Dynamical Selection of Critical Exponents

TL;DR

This paper explores a novel scenario in renormalized field theories where a dynamical mechanism selects a single fixed point from an infinite family, especially in systems with attractive interactions and potentials vanishing at large field values.

Contribution

It introduces a new dynamical selection process for fixed points in systems with specific attractive potentials, expanding understanding beyond traditional fixed-point structures.

Findings

Identifies a scenario where only one fixed point is selected from an infinite family.

Demonstrates the role of attractive interactions with potentials vanishing at large fields.

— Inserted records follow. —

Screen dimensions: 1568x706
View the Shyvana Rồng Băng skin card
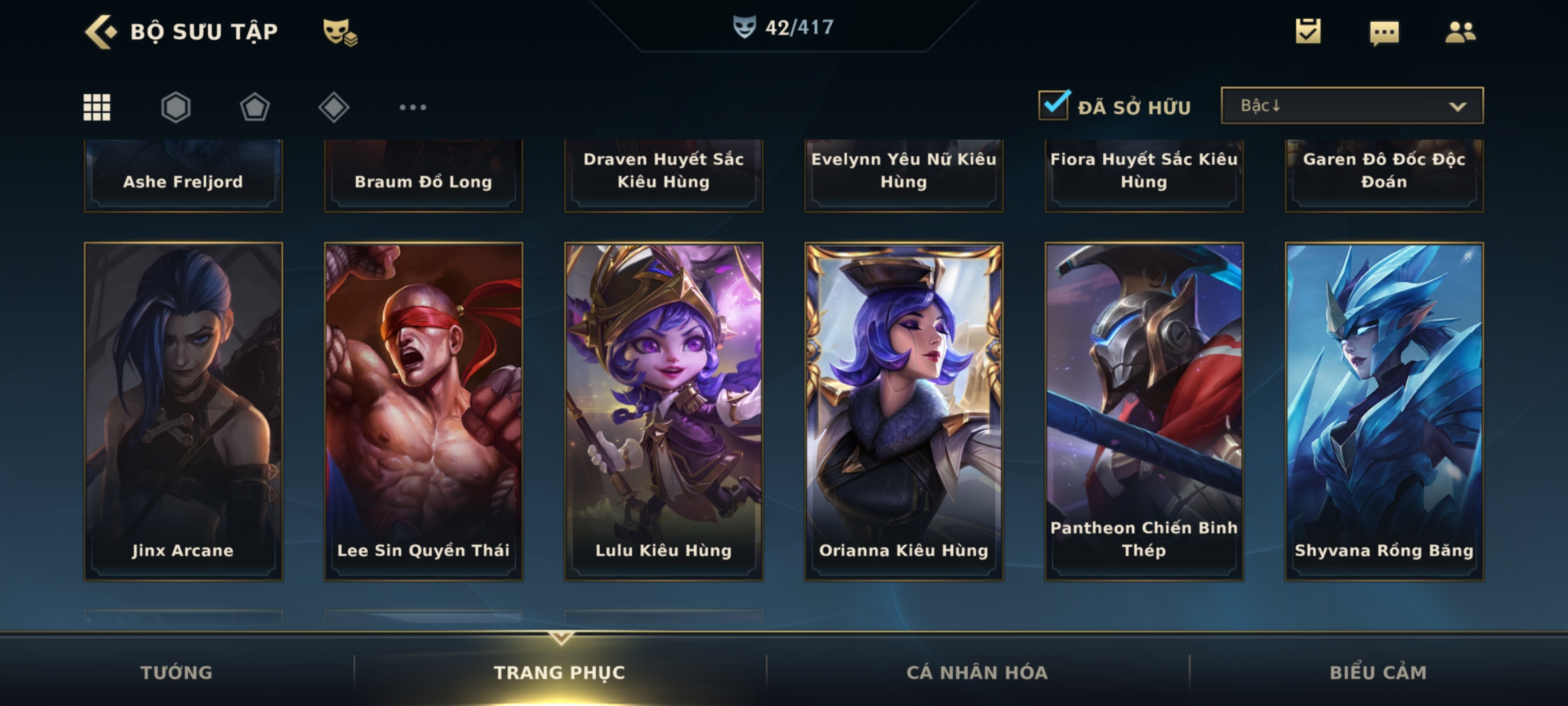click(x=1384, y=412)
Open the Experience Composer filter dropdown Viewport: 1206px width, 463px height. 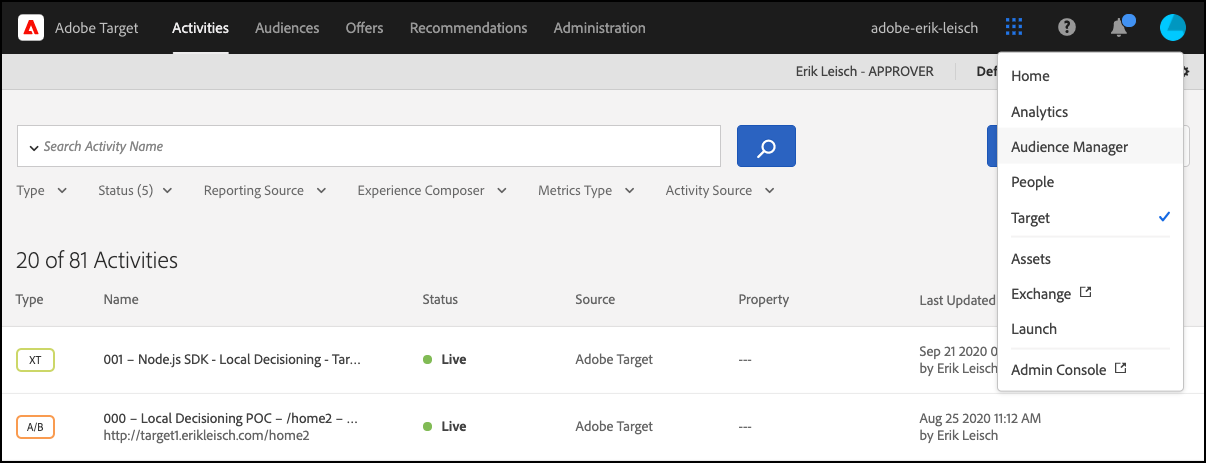pos(432,191)
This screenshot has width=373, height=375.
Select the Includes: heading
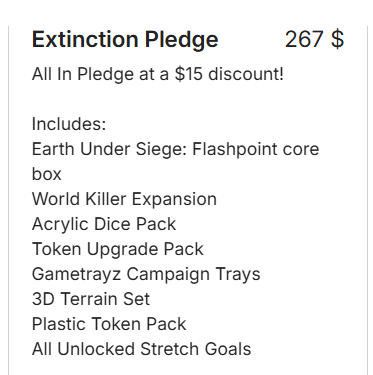tap(69, 124)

Provides insights into fixed-point selection mechanisms in field theories.

Abstract

In renormalized field theories there are in general one or few fixed points which are accessible by the renormalization-group flow. They can be identified from the fixed-point equations. Exceptionally, an infinite family of fixed points exists, parameterized by a scaling exponent $\zeta$, itself function of a non-renormalizing parameter. Here we report a different scenario with an infinite family of fixed points of which seemingly only one is chosen by the renormalization-group flow. This dynamical selection takes place in systems with an attractive interaction ${\cal V}(\phi)$, as in standard $\phi^4$ theory, but where the potential $\cal V$ at large $\phi$ goes to zero, as e.g. the attraction by a defect.